- We are maintaining our BUY rating on CIMB Group Holdings
Bhd (CIMB), with an unchanged fair value of RM9.70/share. This is based on an
ROE of 15.8% FY13F and an unchanged fair P/BV of 2.3x.
- Recall that, following CIMB’s group-wide internal business
reorganisation last year (dubbed CIMB 2.0), the wholesale bank now comprises
two major business divisions, which are Investment Banking (IB) and Corporate
Banking and Treasury and Markets (CBTM).
- As part of the revamp, CIMB consolidated all corporate lending
and deposit taking, transaction banking, treasury and markets activities, and
derivative activities under the division.
- As such, there has been significant realisation of synergies
between its corporate banking, investment banking and treasury capabilities.
Version 2.0 now enables customised solutions which could include bundling of
corporate advisory, financing and various treasury products such as foreign
exchange services.
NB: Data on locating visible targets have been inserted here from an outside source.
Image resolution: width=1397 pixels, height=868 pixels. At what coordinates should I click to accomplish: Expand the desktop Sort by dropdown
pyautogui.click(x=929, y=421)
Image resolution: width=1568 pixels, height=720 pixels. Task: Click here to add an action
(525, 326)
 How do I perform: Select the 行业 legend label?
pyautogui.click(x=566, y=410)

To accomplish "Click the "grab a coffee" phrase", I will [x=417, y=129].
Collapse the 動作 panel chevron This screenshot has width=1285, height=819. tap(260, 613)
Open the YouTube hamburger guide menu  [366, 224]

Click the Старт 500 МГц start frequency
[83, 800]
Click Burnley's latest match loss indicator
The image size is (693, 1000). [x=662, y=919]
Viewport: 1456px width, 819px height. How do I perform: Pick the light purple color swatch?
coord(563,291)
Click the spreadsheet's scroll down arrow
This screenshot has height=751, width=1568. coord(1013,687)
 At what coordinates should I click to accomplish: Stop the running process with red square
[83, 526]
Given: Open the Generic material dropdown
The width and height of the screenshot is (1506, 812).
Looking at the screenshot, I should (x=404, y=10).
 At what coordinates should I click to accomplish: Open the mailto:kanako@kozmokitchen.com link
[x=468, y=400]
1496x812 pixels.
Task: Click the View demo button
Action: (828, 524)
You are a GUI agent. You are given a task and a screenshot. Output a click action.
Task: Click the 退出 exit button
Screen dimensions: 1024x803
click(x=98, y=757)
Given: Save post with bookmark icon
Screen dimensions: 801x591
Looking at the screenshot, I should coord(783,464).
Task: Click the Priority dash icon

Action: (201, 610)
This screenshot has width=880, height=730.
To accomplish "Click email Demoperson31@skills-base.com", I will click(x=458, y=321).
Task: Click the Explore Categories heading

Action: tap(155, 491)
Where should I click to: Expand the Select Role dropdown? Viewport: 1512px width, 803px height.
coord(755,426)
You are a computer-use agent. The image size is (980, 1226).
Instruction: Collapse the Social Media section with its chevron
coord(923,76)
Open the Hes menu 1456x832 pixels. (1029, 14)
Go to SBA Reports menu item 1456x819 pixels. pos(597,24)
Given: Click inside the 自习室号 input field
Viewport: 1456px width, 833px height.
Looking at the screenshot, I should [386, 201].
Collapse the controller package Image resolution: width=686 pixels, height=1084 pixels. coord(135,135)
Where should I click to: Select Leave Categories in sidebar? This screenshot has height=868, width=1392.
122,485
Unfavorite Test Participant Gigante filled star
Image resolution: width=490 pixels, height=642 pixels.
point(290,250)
These could also include provision of bridging loans for corporate
undergoing corporate exercises.
- Consequently, the CBTM division’s 9M pre-tax profit had grown
by an impressive 32% YoY. The company said these came mainly from better
cohesion in formulating forex and hedging solutions for corporate clients
across the region.
- More importantly, CIMB hinted that the growth phase is still
at an early stage. This is because traditionally, its relationship with
corporate and wholesale clients had largely been in the lending space, and with
room toexpand the relationship much further into treasury and forex
solutions.
- We reiterate our view that the base gross interest income for
the group is unlikely to drop to the pre-2005 level of say RM1.5bil in FY04.
Recall this was before CIMB’s full transformation into a universal bank.
- We would argue that the base close-to-worst-case noninterest
income should be at least RM2.5bil given the revamped platform. This implies a
base ROE of 12.9% FY13F, net earnings of RM3.8bil and a base fair value of RM6.80/share
FY13F.
- At the current share price, this is pricing in a
non-interest income level of RM3bil, which is not far off from our estimated
close to worst-case scenario base of RM2.5bil (our forecast: RM.3.8bil). We
expect the following rerating catalysts
for CIMB:- (a) sustainability in noninterest income; (b) better-than-expected asset
quality; (c) assurance on adequacy of capital.